Rabénou dit une fois à Rabbi Naftali :
« bien que t'appelles Naftali, et que ton prénom possède les mêmes lettres que le mot Téfilin, ton domaine de prédilection, c'est le Tsitsit ».
Effectivement, Rabbi Naftali observait scrupuleusement ce commandement.
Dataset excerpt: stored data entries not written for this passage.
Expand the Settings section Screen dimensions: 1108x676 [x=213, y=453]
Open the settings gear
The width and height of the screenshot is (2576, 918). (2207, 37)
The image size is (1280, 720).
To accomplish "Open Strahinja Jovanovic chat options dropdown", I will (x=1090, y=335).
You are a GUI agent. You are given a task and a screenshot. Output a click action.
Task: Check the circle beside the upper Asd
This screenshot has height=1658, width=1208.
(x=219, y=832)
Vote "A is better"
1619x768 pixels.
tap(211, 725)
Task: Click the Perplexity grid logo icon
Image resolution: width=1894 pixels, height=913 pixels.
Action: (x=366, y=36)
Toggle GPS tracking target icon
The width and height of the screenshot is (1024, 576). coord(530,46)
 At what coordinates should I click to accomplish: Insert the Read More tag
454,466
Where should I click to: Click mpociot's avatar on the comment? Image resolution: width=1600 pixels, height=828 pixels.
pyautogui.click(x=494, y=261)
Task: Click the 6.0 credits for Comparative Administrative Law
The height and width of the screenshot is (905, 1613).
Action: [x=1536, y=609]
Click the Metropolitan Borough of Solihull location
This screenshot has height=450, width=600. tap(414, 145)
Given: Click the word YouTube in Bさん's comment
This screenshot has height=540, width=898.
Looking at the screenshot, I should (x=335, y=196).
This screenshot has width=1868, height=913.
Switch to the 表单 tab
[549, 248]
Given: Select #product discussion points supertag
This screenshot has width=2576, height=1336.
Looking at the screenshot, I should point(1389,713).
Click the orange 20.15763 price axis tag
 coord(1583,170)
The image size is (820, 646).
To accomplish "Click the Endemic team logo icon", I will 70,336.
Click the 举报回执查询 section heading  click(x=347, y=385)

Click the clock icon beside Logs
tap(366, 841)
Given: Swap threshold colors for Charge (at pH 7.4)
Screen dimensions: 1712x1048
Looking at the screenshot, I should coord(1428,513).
Alors que l'un de ses fils s'était rompu accidentellement, il ne quitta pas l'endroit jusqu'à ce qu'il l'ait réparé.
Source : Siarh Sarfei Kodech 2
1-90
A propos des différentes versions ashkénazes ou séfarades de la prière,
Rabénou disait : « la hassidout n'est pas limitée à un type de prière donné.
Il est possible d'être hassid tout en suivant le rite ashkénaze ».
Source : Siarh Sarfei Kodech 2
1-326
Quand Rabénou fit cesser l'habitude de se confesser devant lui (comme le rapporte l'ouvrage 'Kokhvé Or au chapitre 'conversations et contes' §56), il ne revint plus sur sa décision.
Même quand certains de ses disciples vinrent se présenter devant lui, la veille de Rosh Hashana, ils ne lui remirent que leur kvittel, sur lequel était inscrit leur seul nom.